Tampoco Lambros Moustakis, la persona sin hogar a la que Yanis Varoufakis, el exministro de Economía de Tsipras, prometió ante la prensa que no le fallaría, se ha salvado de la decepción. “En los dos primeros años no recortaron tanto: el Gobierno incrementó las pensiones bajas y el subsidio de paro. Pero luego comenzaron a subir la luz, el agua, los impuestos. Me quitó los 200 euros que recibía de la UE por vender la revista de los pobres. Ahora ha estallado el asunto del nombre de Nueva Macedonia. En vez de hacer un referéndum, Tsipras aprobó una ley de acuerdo con una minoría del Parlamento. No, no les votaré”.
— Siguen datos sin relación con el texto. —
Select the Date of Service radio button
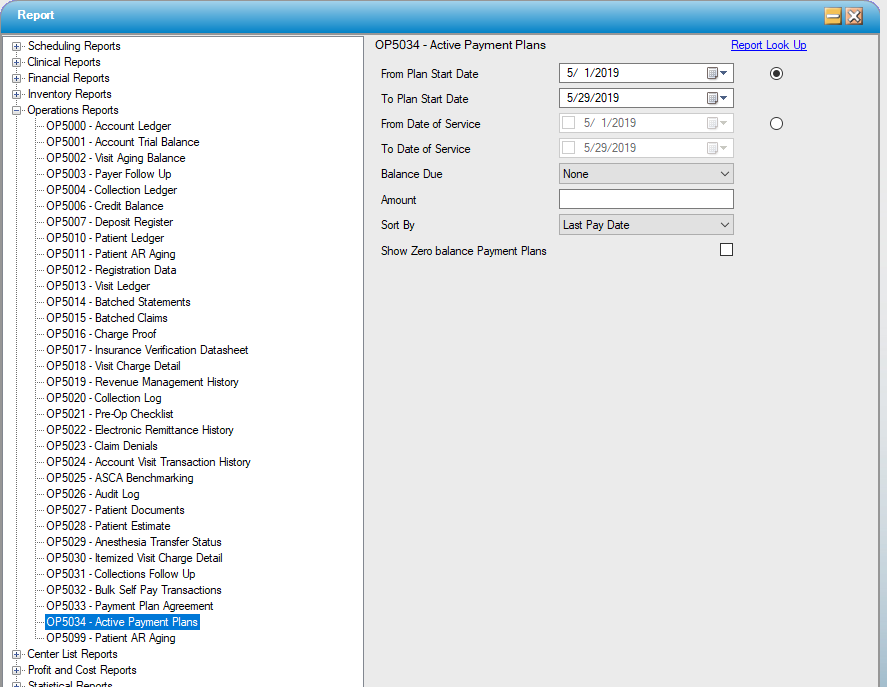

El acuerdo sobre el nombre de Nueva Macedonia ha reventado finalmente la paciencia de los griegos. A finales de enero, en medio de una bronca monumental en las calles, se firmó el pacto por el que la República de Macedonia, surgida en 1991 de la antigua Yugoslavia, pasará a llamarse Macedonia del Norte, tocando la fibra más sensible de millones de griegos. Pedro Olalla mantiene que, simplificando mucho, es como si “a una parte de Andalucía le pusieran el nombre del Algarve. Incluso esa comparación estaría más justificada porque los árabes ocuparon el Algarve”.
Atardece en Atenas. Vallado el centro de Omonia por reformas, griegos y refugiados se dirigen a sus casas o escondites. Los turistas bajan de la Acrópolis, pasan por Monasterakis hacia las terrazas que ofrecen mejor vista sobre el Partenón para hacerse un selfi. Es la única imagen idéntica a la de hace cuatro años.